Form the differential equation of the family of curve represented by $(2x + a)^2 + y^2 = a^2$, $a$ being parameter.

$2xy\frac{dx}{dy}-y^2+4x^2=0$

The correct answer is Option (3) → $2xy\frac{dx}{dy}-y^2+4x^2=0$

Given $(2x + a)^2 + y^2 = a^2$, $a$ is arbitrary constant   ...(1)

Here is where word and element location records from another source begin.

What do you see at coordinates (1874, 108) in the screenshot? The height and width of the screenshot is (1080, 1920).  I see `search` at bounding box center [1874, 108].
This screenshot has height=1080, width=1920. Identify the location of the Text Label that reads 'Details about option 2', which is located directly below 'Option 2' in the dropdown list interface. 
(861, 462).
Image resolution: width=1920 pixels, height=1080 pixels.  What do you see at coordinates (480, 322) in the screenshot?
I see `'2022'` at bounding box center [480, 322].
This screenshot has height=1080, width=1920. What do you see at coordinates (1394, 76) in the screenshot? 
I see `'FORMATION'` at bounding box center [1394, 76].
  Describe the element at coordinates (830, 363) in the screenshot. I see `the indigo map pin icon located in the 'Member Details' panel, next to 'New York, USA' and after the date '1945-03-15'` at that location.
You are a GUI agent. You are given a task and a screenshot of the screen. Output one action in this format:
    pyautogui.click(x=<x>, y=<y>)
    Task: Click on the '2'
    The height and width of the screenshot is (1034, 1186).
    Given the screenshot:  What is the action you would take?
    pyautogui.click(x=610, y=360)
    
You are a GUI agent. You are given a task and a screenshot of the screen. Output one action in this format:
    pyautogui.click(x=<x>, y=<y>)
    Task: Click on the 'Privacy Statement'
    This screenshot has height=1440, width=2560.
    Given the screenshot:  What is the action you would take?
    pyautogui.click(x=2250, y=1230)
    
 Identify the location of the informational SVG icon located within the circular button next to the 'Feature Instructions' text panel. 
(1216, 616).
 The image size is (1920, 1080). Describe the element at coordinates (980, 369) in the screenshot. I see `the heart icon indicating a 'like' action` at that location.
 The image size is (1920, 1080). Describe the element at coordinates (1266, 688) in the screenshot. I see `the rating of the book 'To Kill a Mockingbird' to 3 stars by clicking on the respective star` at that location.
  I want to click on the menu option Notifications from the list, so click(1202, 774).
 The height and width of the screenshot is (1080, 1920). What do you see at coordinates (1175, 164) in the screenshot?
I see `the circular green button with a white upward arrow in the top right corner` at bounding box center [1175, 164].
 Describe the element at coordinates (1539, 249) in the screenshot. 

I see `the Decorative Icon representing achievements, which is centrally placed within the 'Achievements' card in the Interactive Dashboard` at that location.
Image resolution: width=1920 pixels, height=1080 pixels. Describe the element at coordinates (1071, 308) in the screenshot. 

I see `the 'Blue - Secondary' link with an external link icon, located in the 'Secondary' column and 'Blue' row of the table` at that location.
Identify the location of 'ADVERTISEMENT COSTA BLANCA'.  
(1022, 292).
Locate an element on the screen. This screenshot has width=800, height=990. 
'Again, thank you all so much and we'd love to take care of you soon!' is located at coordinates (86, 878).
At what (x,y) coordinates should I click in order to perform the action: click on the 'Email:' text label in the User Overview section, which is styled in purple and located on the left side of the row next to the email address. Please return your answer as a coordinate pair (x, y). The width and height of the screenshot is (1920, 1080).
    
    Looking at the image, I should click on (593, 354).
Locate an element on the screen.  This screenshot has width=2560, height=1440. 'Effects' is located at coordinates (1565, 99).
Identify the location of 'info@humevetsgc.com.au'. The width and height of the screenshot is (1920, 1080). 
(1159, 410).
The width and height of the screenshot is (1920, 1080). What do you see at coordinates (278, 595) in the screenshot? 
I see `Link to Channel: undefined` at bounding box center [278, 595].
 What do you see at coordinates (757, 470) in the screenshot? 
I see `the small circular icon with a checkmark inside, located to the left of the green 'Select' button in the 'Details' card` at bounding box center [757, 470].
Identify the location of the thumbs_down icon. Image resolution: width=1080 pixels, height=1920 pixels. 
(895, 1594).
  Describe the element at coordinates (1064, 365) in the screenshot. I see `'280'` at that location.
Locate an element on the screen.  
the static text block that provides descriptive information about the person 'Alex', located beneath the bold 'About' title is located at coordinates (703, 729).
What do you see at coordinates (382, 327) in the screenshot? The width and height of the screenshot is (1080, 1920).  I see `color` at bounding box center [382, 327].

Differentiating it w.r.t. x, we get

$2(2x+a). 2+ 2y \frac{dy}{dx}⇒ 2x+a=-\frac{1}{2}y\frac{dy}{dx}$

$⇒a=-2x-\frac{1}{2}y\frac{dy}{dx}$.

Putting this value of a in (1), we get $\left(-\frac{1}{2}y\frac{dy}{dx}\right)^2 + y^2 = \left(-2x -\frac{1}{2}\frac{dy}{dx}\right)^2$

$⇒\frac{1}{4}y^2(\frac{dy}{dx})^2+ y^2 = 4x^2 + 2xy \frac{dy}{dx} + \frac{1}{4} y^2 (\frac{dy}{dx})^2$

$⇒2xy\frac{dy}{dx}-y^2+4x^2 = 0$, which is the required differential equation of the given family of curve.